This project is a proof of concept based on the sigstore/model-transperency-cli. It offers a Kubernetes/OpenShift operator designed to validate AI models before they are picked up by actual workload. This project provides a webhook that adds an initcontainer to perform model validation. The operator uses a custom resource to define how the models should be validated, such as utilizing Sigstore or public keys.
- Model Validation: Ensures AI models are validated before they are used by workloads.
- Webhook Integration: A webhook automatically injects an initcontainer into pods to perform the validation step.
- Custom Resource: Configurable
ModelValidation
custom resource to specify how models should be validated.- Supports methods like Sigstore, pki or public key validation.
- Kubernetes 1.29+ or OpenShift 4.16+
- Proper configuration for model validation (e.g., Sigstore, public keys)
- A signed model (e.g. check the
testdata
orexamples
folder)
The operator can be installed via kustomize using different deployment overlays.
For production environments with cert-manager integration:
kubectl apply -k https://raw.githubusercontent.com/sigstore/model-validation-operator/main/config/overlays/production
# or local
kubectl apply -k config/overlays/production
For testing environments with manual certificate management:
kubectl apply -k https://raw.githubusercontent.com/sigstore/model-validation-operator/main/config/overlays/testing
# or local
kubectl apply -k config/overlays/testing
For development environments, deploying the operator without the webhook integration:
kubectl apply -k https://raw.githubusercontent.com/sigstore/model-validation-operator/main/config/overlays/development
# or local
kubectl apply -k config/overlays/development
For OpenShift/OLM environments:
kubectl apply -k https://raw.githubusercontent.com/sigstore/model-validation-operator/main/config/overlays/olm
# or local
kubectl apply -k config/overlays/olm
To uninstall the operator, use the same overlay you used for installation:
kubectl delete -k config/overlays/production
The operator uses a kustomize based, overlay configuration structure, aiming to separate generated content from environment specific content:
config/
├── crd/ # Custom Resource Definitions
├── rbac/ # RBAC permissions
├── webhook/ # Webhook configuration
├── manager/ # Controller manager deployment
├── manifests/ # OLM manifests
├── components/ # Reusable components
│ ├── webhook/ # Webhook service component
│ ├── certmanager/ # Certificate manager component
│ ├── manual-tls/ # Manual TLS configuration
│ ├── metrics-port/ # Metrics configuration
│ └── webhook-replacements/ # Webhook configuration replacements
└── overlays/ # Environment-specific overlays
├── production/ # Production (cert-manager)
├── development/ # Development (operator only, no webhooks)
├── testing/ # Testing (manual, self-signed certs)
└── olm/ # OpenShift/OLM
The operator supports different certificate management approaches:
- Production: Uses cert-manager for automatic certificate management
⚠️ Important: The default cert-manager configuration uses self-signed certificates- For production environments, you should configure cert-manager with a proper CA issuer
- Development: Does not use certificates, there are no webhook configurations in this overlay
- Testing: Uses manual, self-signed certificate management for testing scenarios
- OLM: Uses OLM's built-in certificate management for OpenShift deployments
The webhook server requires TLS certificates.

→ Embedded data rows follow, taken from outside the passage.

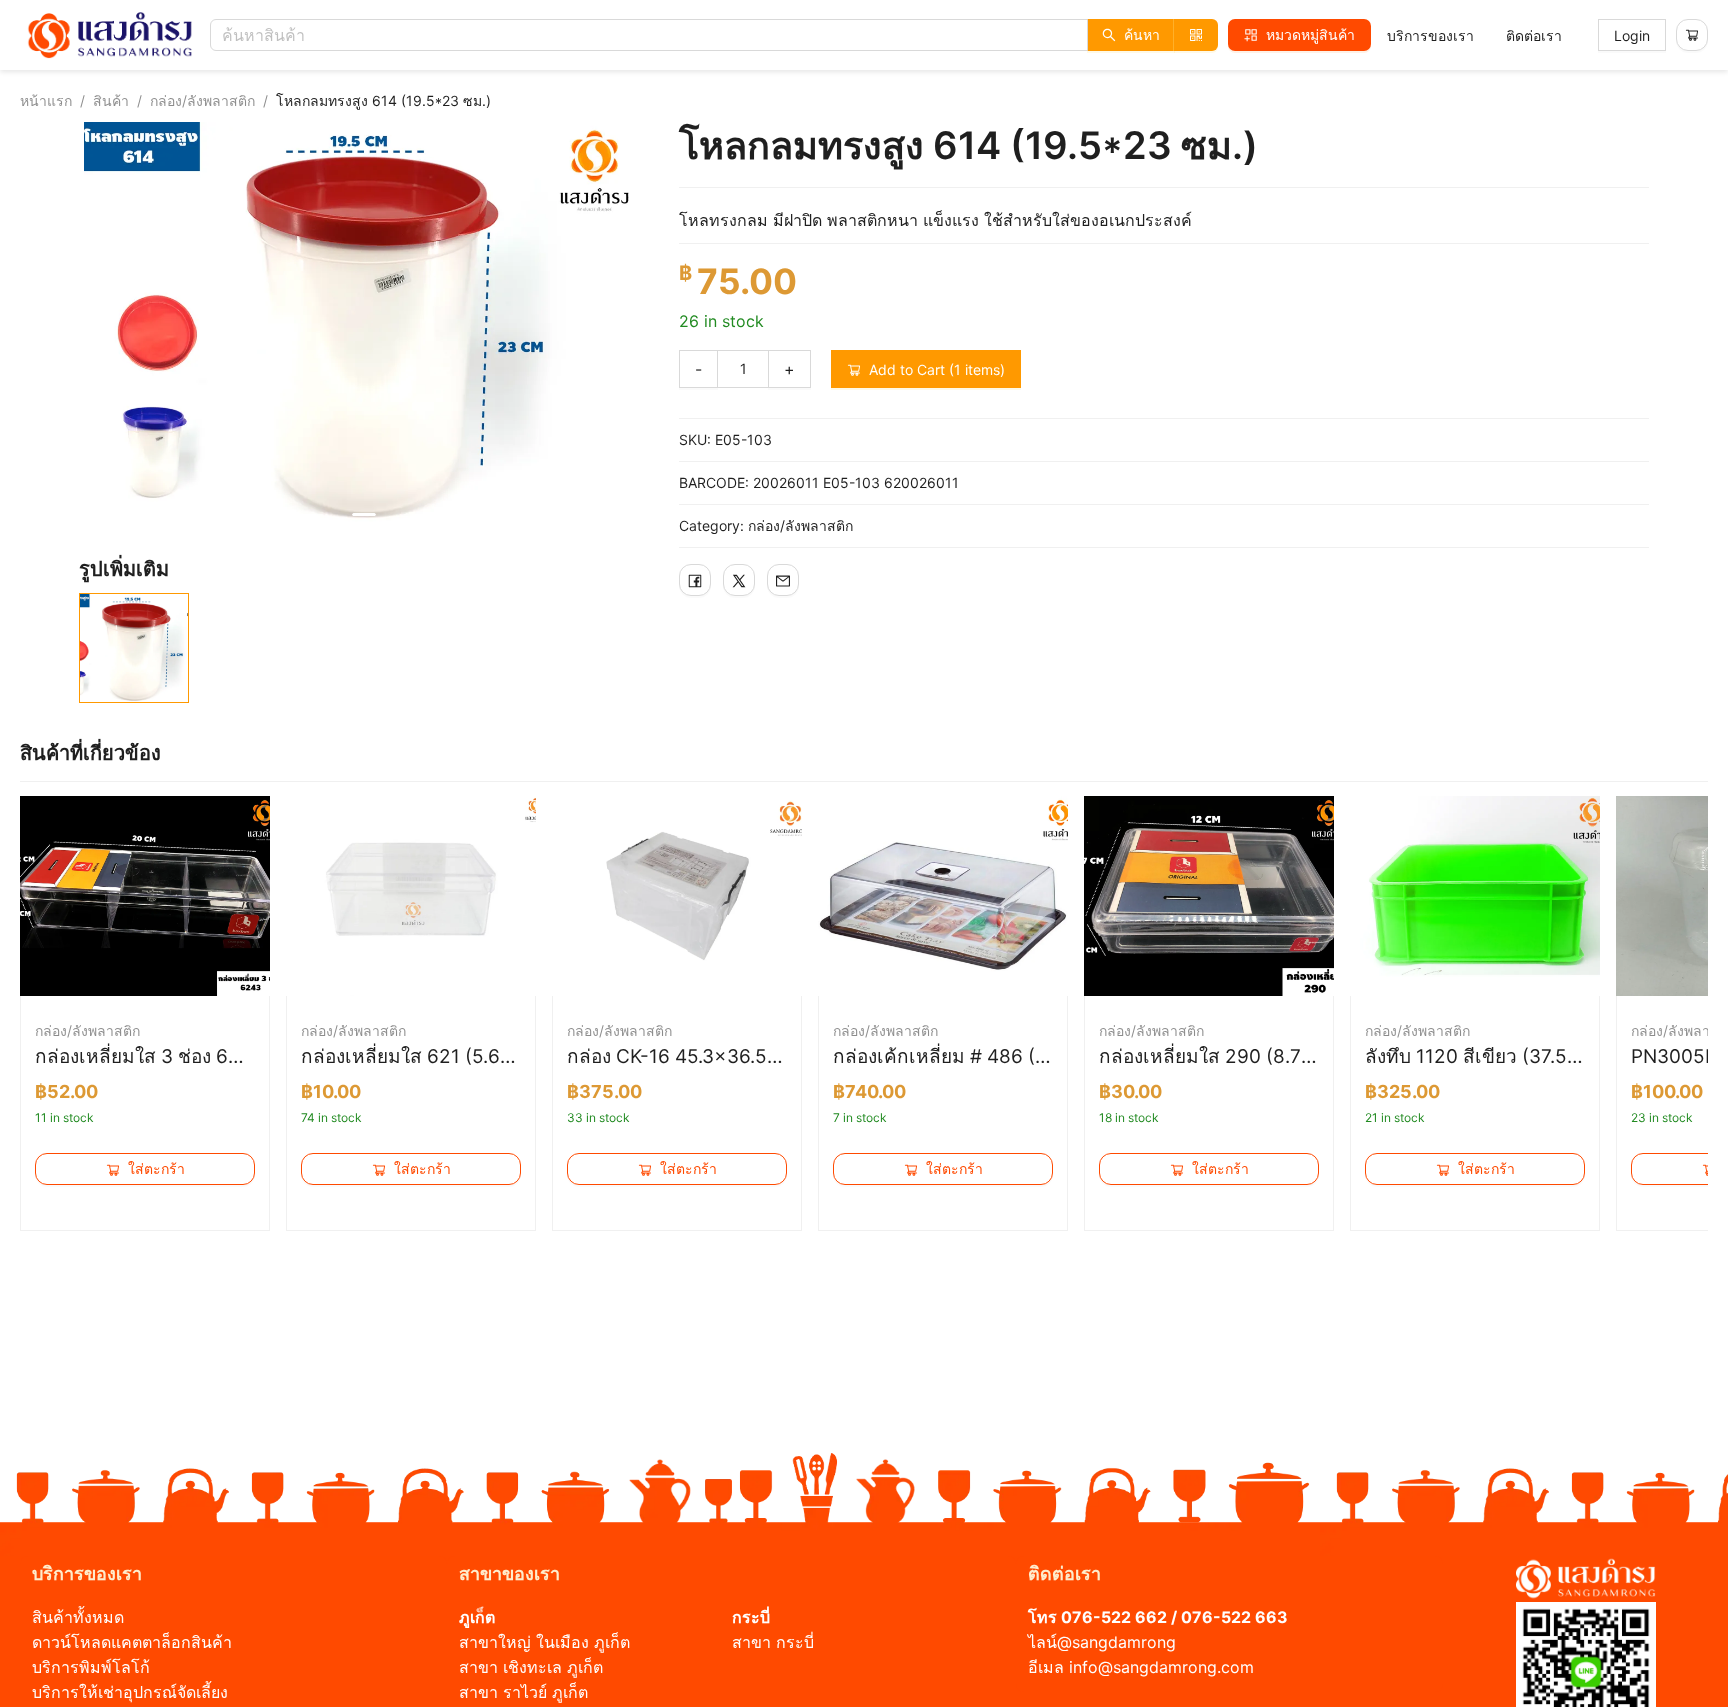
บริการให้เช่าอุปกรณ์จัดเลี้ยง (130, 1692)
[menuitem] (1430, 36)
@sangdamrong (1116, 1642)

When you run the operator locally, certificates will be generated automatically:
make run
This command will start the webhook server on https://localhost:9443, using the generated certs.

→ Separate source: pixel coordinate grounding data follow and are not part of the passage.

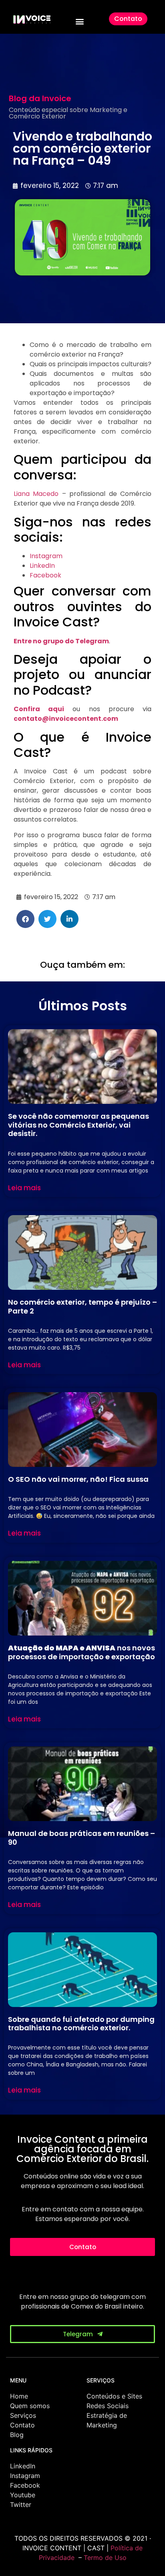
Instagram (46, 556)
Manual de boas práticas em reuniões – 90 (81, 1837)
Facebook (45, 575)
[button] (80, 21)
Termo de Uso (105, 2558)
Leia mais (24, 1188)
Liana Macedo (36, 493)
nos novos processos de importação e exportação (81, 1652)
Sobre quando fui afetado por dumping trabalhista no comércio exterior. (81, 2023)
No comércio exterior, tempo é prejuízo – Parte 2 (82, 1306)
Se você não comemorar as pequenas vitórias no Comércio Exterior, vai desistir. (78, 1124)
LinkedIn (42, 565)
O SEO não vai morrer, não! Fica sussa (78, 1479)
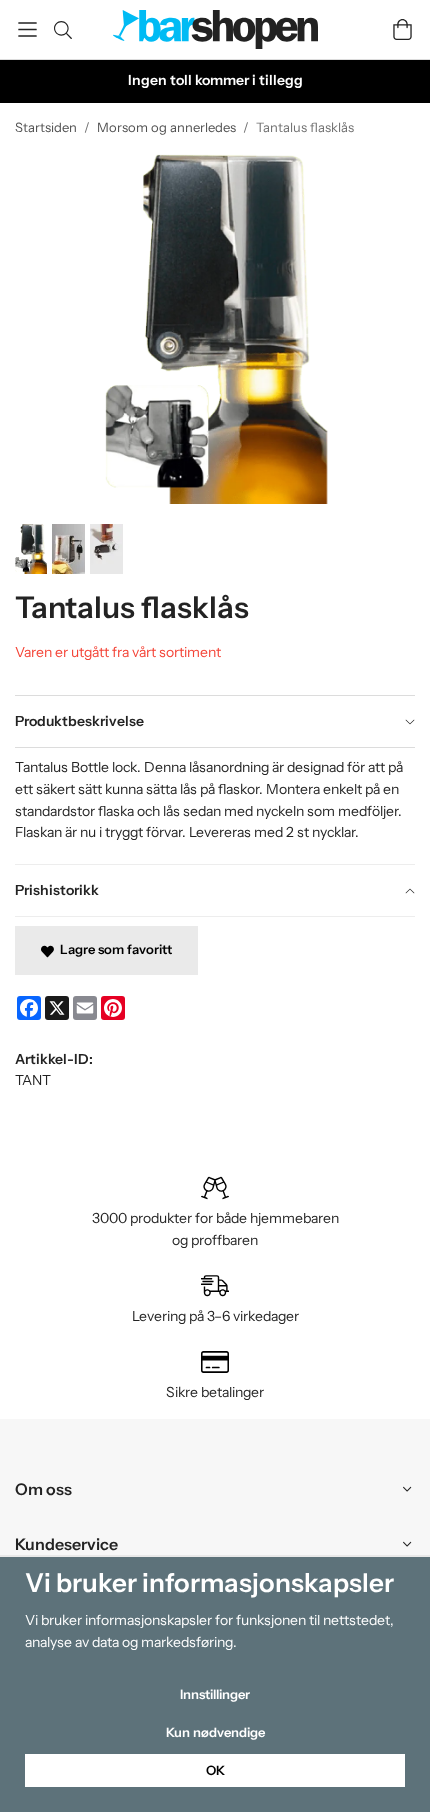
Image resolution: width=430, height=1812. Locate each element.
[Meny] (27, 29)
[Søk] (62, 30)
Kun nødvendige (215, 1732)
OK (215, 1770)
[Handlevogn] (402, 29)
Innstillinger (215, 1694)
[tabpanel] (215, 805)
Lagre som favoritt (113, 949)
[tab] (215, 722)
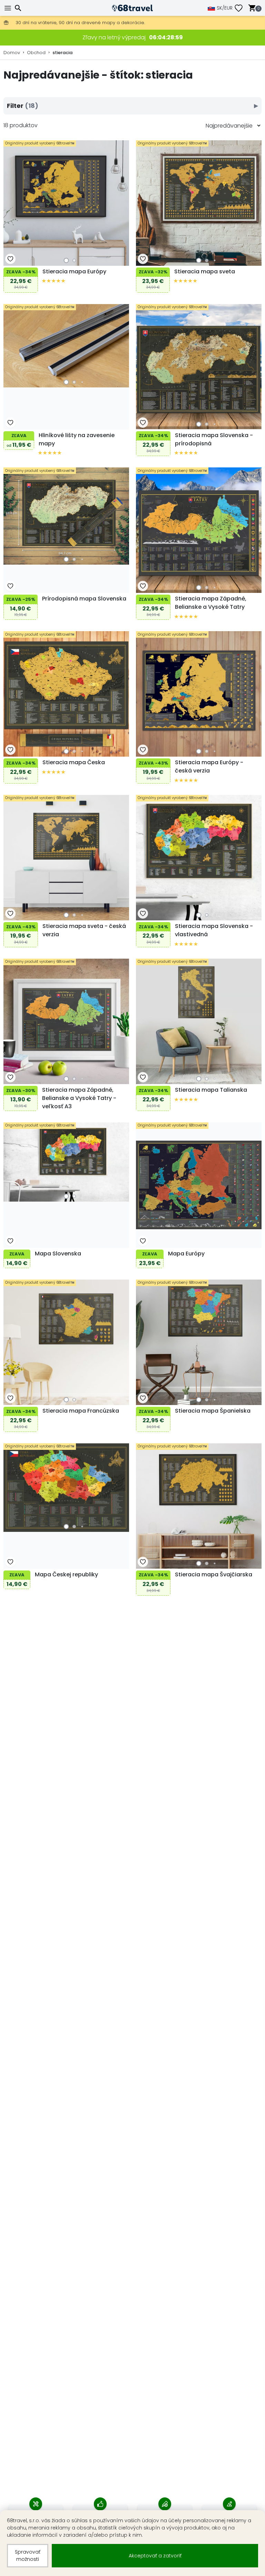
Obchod (36, 52)
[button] (66, 260)
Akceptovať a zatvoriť (155, 2555)
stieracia (62, 52)
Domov (11, 52)
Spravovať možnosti (27, 2555)
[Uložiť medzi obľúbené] (10, 259)
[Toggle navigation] (8, 8)
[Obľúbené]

The project is at an early stage and therefore has some limitations.
- There is no validation or defaulting for the custom resource.
- The validation is namespace scoped and cannot be used across multiple namespaces.
- No more than one validation resource can be used per namespace.
- There are no status fields for the custom resource.
- The model and signature path must be specified, there is no auto discovery.
- TLS certificates used by the webhook are self generated.
First, a ModelValidation CR must be created as follows:
apiVersion: ml.sigstore.dev/v1alpha1
kind: ModelValidation
metadata:
name: demo
spec:
config:
sigstoreConfig:
certificateIdentity: "https://github.com/sigstore/model-validation-operator/.github/workflows/sign-model.yaml@refs/tags/v0.0.2"
certificateOidcIssuer: "https://token.actions.githubusercontent.com"
model:
path: /data/tensorflow_saved_model
signaturePath: /data/tensorflow_saved_model/model.sig
All pods in the namespace where the custom resource exists that have this label validation.ml.sigstore.dev/ml: "true"
will be validated.
It should be noted that this does not apply to subsequently labeled pods.
apiVersion: v1
kind: Pod
metadata:
name: whatever-workload
+ labels:
+ validation.ml.sigstore.dev/ml: "true"
spec:
restartPolicy: Never
containers:
- name: whatever-workload
image: nginx
ports:
- containerPort: 80
volumeMounts:
- name: model-storage
mountPath: /data
volumes:
- name: model-storage
persistentVolumeClaim:
claimName: models
The example folder contains example files for testing the operator.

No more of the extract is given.